Instead, they just focus me, me, me, me, me, me, me, me, me. That is where I do think a lot of people are misguided. Really, really misguided on what it takes to succeed. Like I actually, of all people (mumbles) said that someone told him when he was like, how do I become a speaker? And someone was like, have something to talk about, like do something worth talking about.
And I was like, I love that. I love that because I think so many people get in love with the idea of being a thought leader, a love with the idea of being a speaker, and highly sought out after as a personal brand. But like, what did you do? What are you thinking about?
I do think these are two sides of the same coin because we get confused about what hustle means. We get confused about what hard work means. We get confused about the trade-offs because we think, and we are sold an idea that it’s easy on one hand, right?
Was I texting you or Shannon when I was watching the Halston mini-series?
Oh my god, you watch Halston and didn’t tell me? Sorry, go on.
I mean, I love Ewan McGregor. Fantastic, but I was getting–
Friend of the show. Imaginary friend of the show, continue.
Come by anytime, my friend. It’s fantastic, you should watch it. We should do an episode on it, but the part that made me angry was this trope of the brilliant creative who generates demand by existing.
Everyone wants their attention. And I actually think this is what’s fucking us up is that we all think like, well, “I just am the brilliant hat maker, and Jackie O wore my hats and now Neiman Marcus is like die or was it Bloomie’s like dying to get a hold of me, and they just want me to produce more art. But I can’t because I’m a diva.”
Like, stop it. No, no, no, no, shame on you Halston, or producers of the show because that’s just not, that’s just not how it is. There is no diva in the history of the world that is doing well without doing sales.
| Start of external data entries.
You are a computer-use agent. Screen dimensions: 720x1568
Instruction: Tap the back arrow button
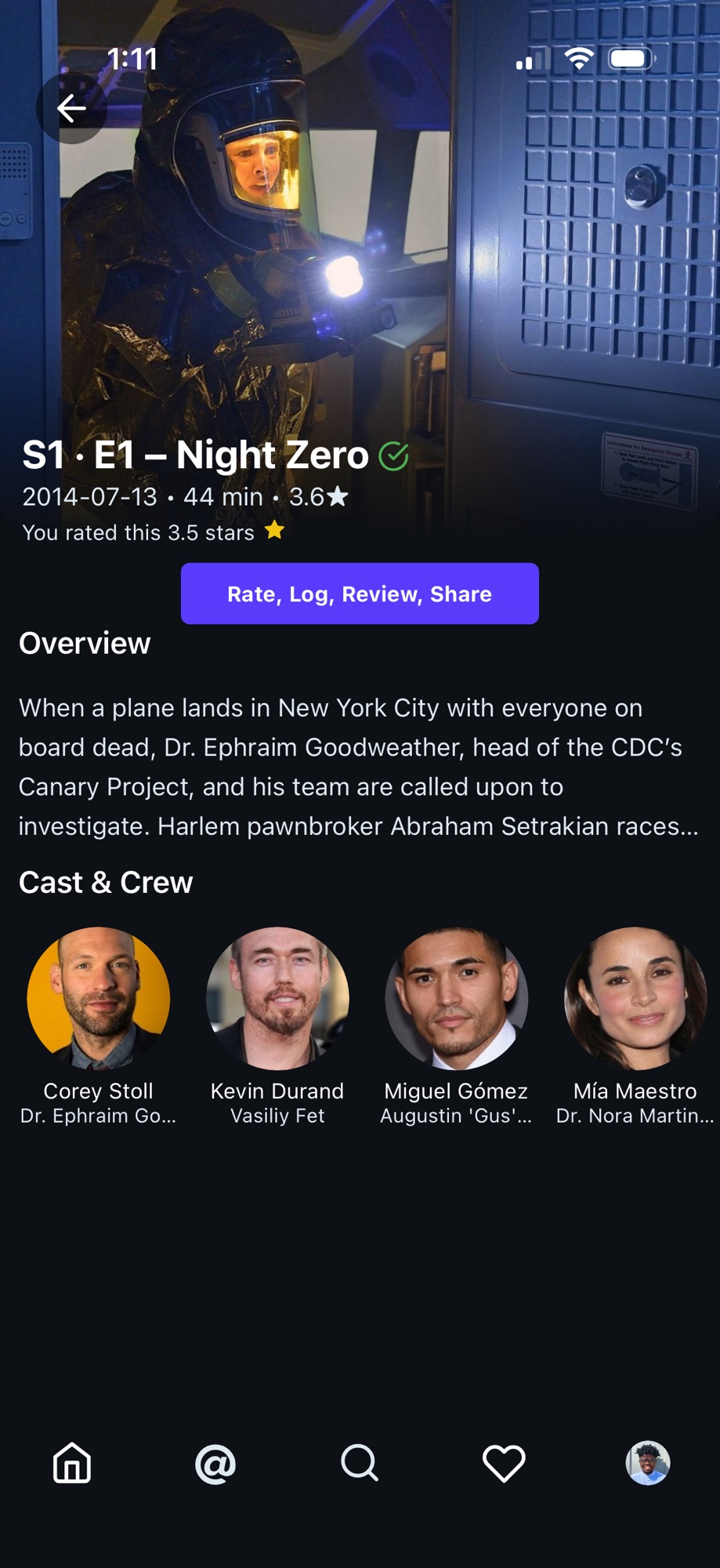point(71,108)
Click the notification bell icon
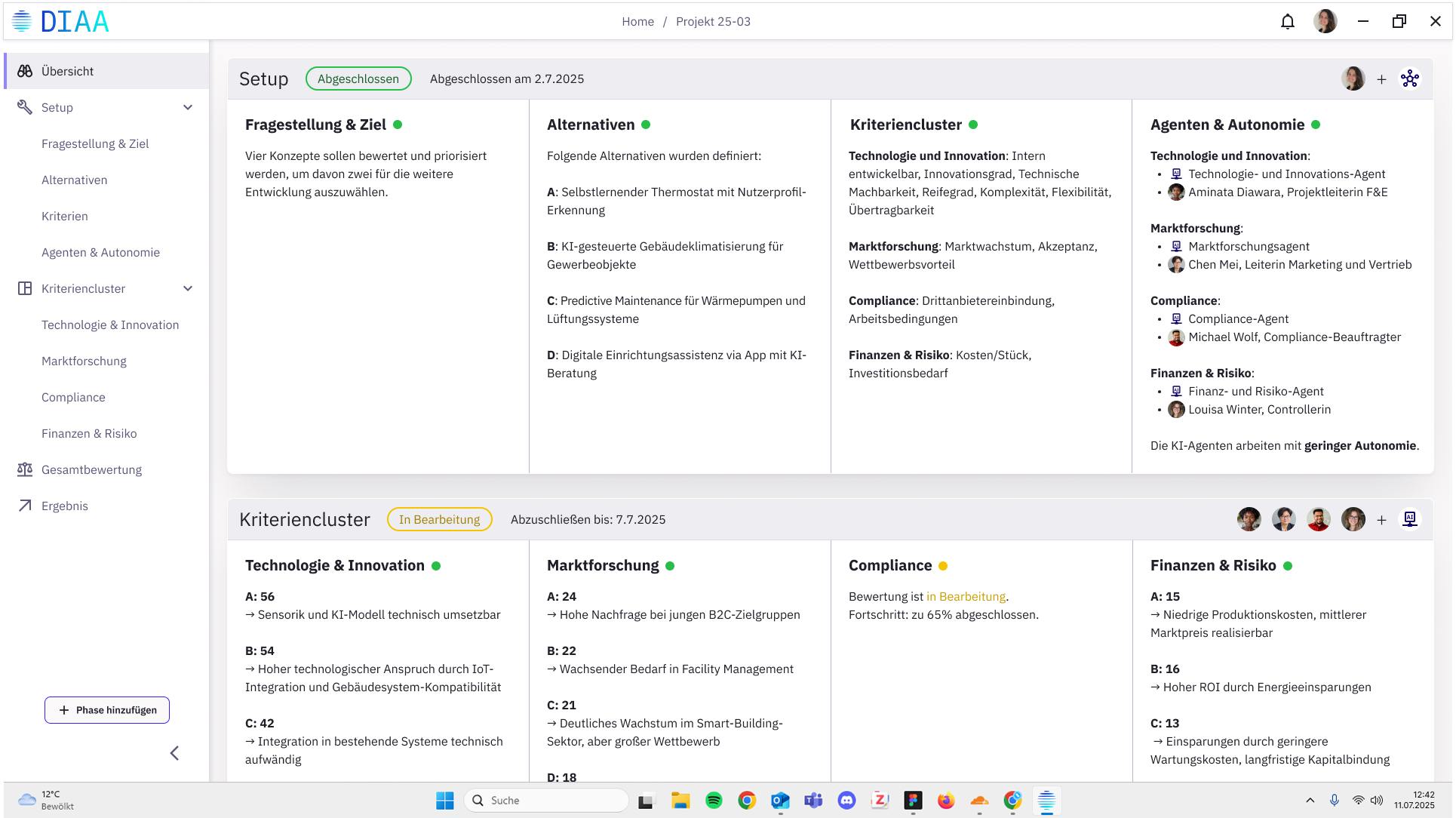This screenshot has width=1456, height=818. 1287,21
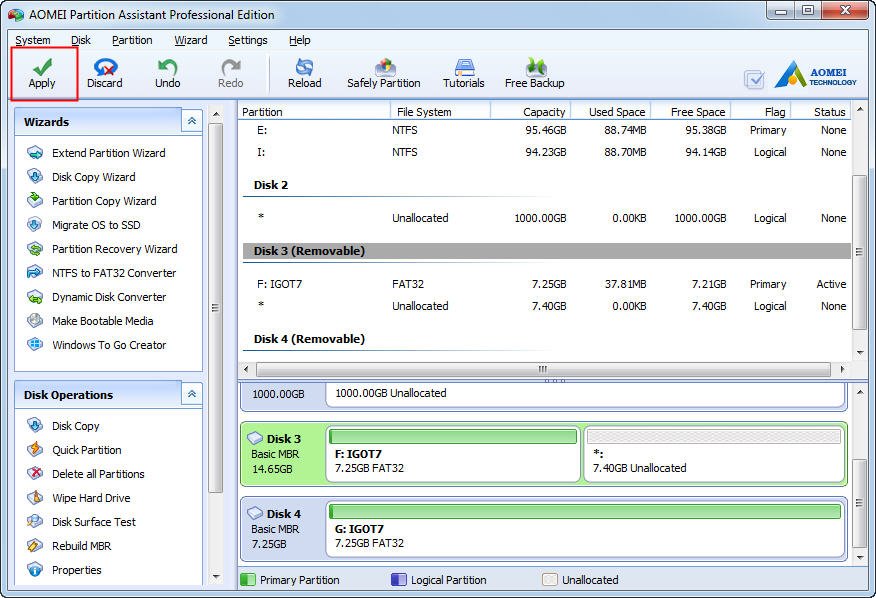Start the Extend Partition Wizard

108,153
Yes, and doing well without putting their fucking back into it. I mean, maybe there’s like a once in a generation talent, but even like, well you look at Prince and look at Beyonce.
Rest in peace, Prince.
There’s a saying in the music industry that you’re not in the music industry until you’ve been fired by Prince. Like that’s how hard that man was to work with. Same thing for Beyonce, like very, very tight avail, like, oh, workaholic, super focused, like very particular.
And to your point, I think this is a hazard of influencer culture and this isn’t even the thing, a fuckin’ influencer, so we’re like, yeah, these people make so much money just to like sit and take pictures, no. Do you have any idea how long it takes to create content of that caliber and how much time and money? Sit down.
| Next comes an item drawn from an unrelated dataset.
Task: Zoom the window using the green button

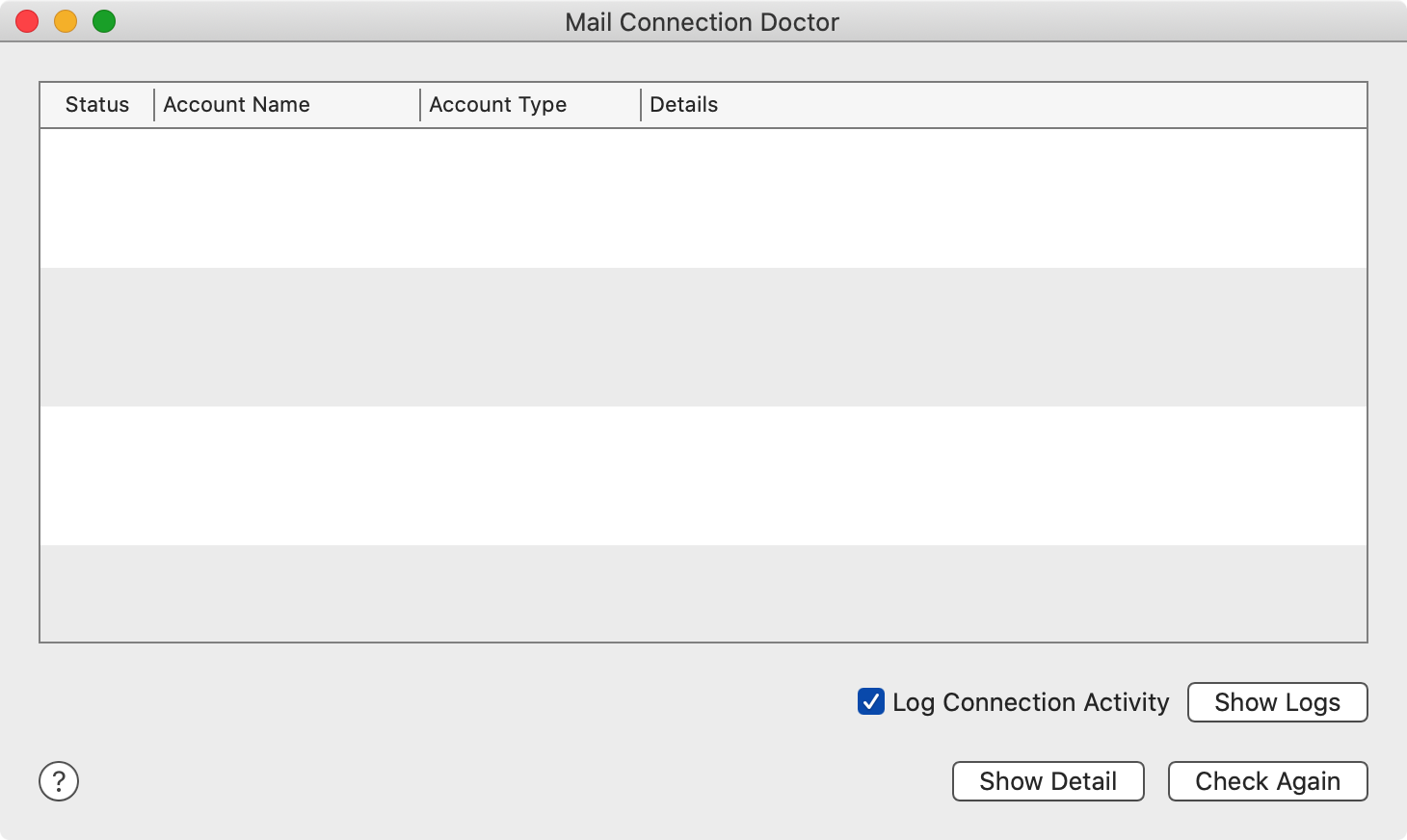Action: click(x=104, y=21)
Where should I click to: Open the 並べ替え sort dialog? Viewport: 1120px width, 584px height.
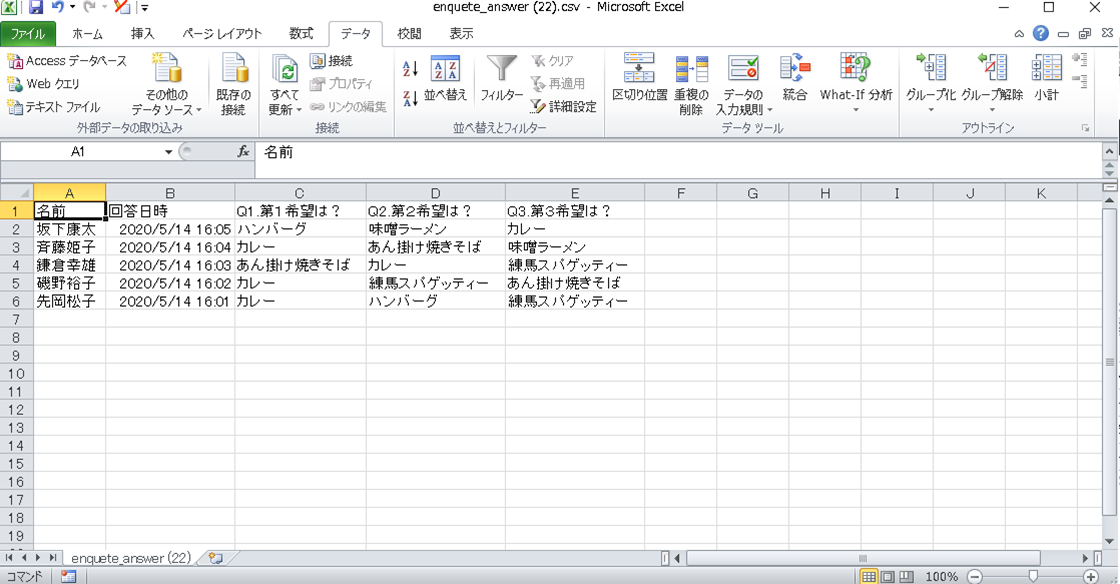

Out here defending the influencers. I want to be one of you, please. (mumbles) YouTube makes us relevant. I think it’s just, it’s honestly a result of the backlash against hustle culture. I think that’s part of it, where people are like, okay, well I don’t want to do this, so I don’t have to, and that’s true to a point, but what we also forget, and this is why we’re just very anti dogma anything here on the show period, is that everything in business, in particular, strategy, it exists on a spectrum.
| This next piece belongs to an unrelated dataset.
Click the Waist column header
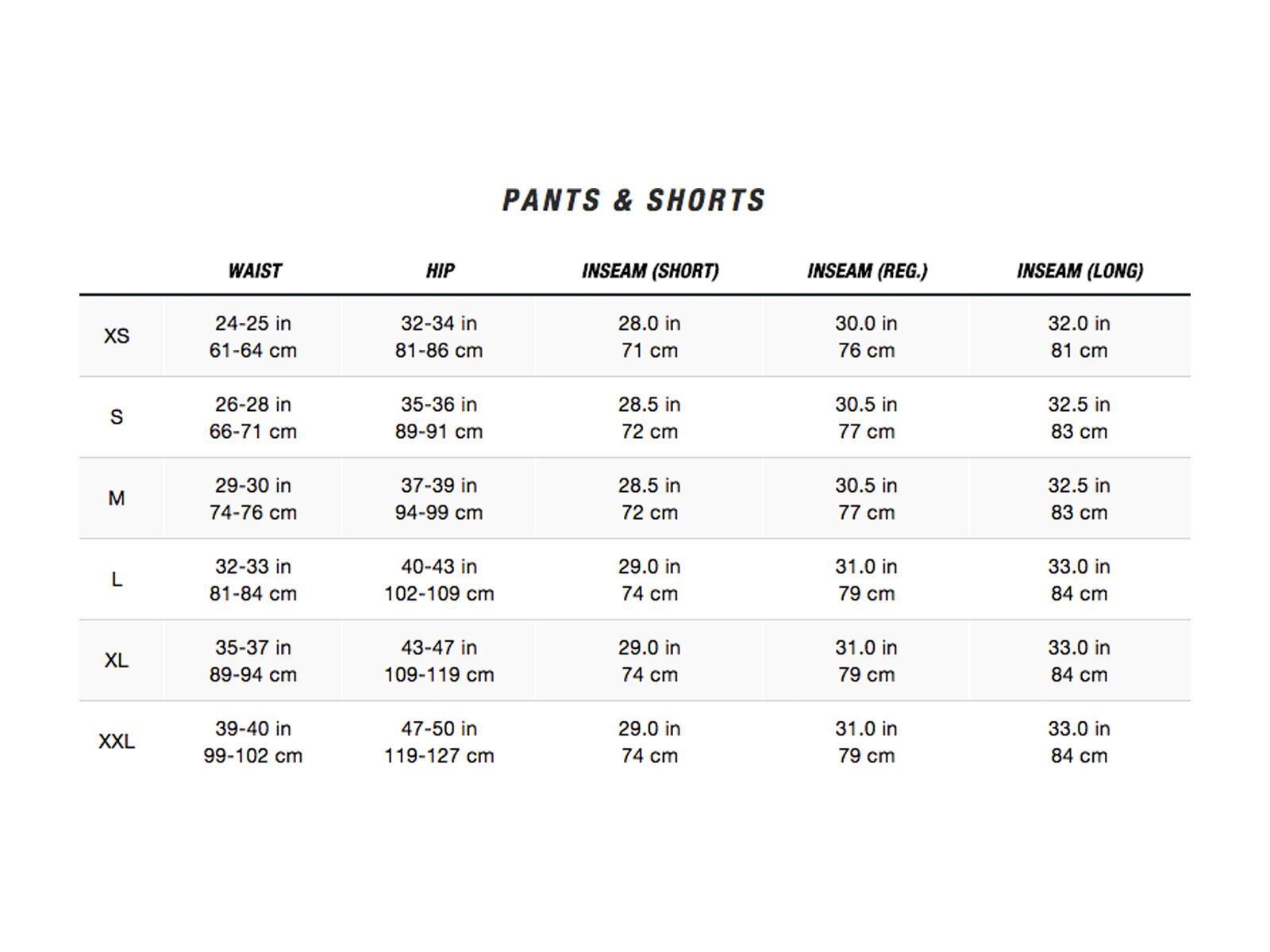The width and height of the screenshot is (1270, 952). (x=254, y=271)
If you’re on social media, you don’t have to be glued to your phone or telling people your deepest, darkest secrets. If you want to be a thought leader, you don’t necessarily need, as a matter of fact, you know, you don’t necessarily need to be spending a fortune on ads, everything sort of within a spectrum, but this is the trade-off.
So in my case, I wanted to make a certain amount of money. I don’t want to be working with 50 billion clients. So I set up my pricing structure as well as the way I deliver my service to allow me to work with a limited number of clients and make a certain amount of money that I want to make, because I have a really high value offer.
Like that is also the trade-off. It took me forever to perfect, and it took me tens of thousands of dollars in training, tens of thousands of hours building up my skill set so that I could ultimately do this. Do I think you have to take as long as I did and do as many things? No, not everybody wants to do the most, but it’s just in my personality.
Like this is important too, nuance, like nuance matters. You could do this because of the industry you’re in. I’ll remind people of our episode with Peter, where he discovered there was an upper limit to what he could charge for certain types of products.
And so he couldn’t do this really high-end. Well, he can with his styling business, but he couldn’t with products. Like in the way that you can with business products, business products, you could do a $2,000, $5,000 course. You couldn’t do that with an ordinary guy’s fashion. You’re not gonna get that. You will get it in the niche that he did one on one, but you’re not gonna get it with…
So just understanding the constraints of your channel and flexing.
Industry, focus, like what you want to sell and the way you want to sell it. Yeah.
And I think the more important point that you brought up so nicely is the shifting goalposts of what you want. I think most of us, and myself included here, really lie to ourselves about what we want. Confuse what we think we should have with what we want. And sometimes you don’t even figure it out until you do it.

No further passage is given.